Count the lines below in which "agent" appears, then give that number by itself.

= Beginning of Section =

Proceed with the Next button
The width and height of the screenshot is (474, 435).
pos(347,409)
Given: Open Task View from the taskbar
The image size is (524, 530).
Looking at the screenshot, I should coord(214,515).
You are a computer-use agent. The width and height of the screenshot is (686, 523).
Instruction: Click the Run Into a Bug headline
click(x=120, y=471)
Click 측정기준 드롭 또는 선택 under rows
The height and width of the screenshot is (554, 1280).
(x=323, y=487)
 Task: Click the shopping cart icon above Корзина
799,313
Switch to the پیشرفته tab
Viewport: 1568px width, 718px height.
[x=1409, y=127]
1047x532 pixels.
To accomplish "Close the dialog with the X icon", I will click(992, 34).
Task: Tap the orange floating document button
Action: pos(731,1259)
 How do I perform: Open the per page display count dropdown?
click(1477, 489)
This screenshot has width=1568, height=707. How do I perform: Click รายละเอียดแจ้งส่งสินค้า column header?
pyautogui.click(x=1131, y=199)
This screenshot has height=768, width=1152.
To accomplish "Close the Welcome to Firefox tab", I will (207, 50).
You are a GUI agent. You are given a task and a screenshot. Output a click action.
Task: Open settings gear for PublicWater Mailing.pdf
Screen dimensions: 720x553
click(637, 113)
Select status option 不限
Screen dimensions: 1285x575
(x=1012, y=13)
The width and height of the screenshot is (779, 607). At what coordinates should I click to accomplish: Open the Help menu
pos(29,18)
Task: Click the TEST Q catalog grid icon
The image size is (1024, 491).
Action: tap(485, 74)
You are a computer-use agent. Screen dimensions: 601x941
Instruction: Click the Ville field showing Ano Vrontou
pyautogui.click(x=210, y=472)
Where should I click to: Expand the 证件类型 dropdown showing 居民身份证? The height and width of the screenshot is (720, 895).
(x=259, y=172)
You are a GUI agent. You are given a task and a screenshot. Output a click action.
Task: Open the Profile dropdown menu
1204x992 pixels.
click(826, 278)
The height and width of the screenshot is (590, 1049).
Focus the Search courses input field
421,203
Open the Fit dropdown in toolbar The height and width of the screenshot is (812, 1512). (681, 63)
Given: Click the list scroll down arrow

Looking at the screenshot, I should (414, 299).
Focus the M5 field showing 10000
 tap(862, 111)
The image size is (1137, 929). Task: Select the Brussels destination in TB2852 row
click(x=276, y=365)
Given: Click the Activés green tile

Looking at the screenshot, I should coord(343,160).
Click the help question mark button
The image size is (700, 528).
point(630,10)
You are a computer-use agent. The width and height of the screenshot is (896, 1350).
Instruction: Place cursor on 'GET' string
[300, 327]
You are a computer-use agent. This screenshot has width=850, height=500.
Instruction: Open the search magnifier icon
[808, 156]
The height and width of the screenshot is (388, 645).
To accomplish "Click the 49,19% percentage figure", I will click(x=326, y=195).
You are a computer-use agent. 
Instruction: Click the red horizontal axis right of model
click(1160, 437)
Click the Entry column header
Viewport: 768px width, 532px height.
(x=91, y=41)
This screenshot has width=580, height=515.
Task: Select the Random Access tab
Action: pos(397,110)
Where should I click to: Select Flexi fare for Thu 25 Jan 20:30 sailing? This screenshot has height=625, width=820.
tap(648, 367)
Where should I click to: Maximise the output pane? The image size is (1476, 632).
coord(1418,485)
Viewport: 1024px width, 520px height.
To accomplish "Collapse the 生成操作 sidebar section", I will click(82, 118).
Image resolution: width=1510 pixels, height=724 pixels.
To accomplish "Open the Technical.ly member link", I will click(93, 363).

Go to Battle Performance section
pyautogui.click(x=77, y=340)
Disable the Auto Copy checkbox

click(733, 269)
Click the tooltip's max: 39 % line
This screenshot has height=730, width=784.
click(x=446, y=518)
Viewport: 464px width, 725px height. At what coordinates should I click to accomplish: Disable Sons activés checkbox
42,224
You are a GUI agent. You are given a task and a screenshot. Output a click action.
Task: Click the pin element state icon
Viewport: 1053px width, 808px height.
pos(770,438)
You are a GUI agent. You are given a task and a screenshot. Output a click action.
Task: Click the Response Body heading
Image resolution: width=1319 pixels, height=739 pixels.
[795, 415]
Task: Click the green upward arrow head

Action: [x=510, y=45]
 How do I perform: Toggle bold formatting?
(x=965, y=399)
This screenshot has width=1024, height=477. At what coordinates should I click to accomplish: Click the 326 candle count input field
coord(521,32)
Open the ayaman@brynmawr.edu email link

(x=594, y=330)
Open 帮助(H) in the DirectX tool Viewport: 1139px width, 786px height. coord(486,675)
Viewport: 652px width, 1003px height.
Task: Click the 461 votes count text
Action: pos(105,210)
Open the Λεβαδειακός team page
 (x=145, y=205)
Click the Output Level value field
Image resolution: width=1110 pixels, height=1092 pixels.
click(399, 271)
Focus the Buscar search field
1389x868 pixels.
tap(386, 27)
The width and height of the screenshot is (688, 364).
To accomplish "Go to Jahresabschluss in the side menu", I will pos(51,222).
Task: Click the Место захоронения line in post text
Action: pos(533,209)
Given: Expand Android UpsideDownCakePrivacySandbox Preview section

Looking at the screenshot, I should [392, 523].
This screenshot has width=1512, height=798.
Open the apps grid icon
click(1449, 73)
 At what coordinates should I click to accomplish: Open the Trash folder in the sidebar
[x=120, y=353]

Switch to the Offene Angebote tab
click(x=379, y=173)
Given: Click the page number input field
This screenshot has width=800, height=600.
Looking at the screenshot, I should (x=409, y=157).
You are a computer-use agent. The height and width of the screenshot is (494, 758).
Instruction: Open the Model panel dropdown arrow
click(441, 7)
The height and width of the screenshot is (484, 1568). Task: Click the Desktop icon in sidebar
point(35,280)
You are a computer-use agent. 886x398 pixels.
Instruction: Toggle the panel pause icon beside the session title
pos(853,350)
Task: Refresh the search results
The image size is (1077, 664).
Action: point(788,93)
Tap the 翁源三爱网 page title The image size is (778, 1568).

= End of Section =

Final answer — 11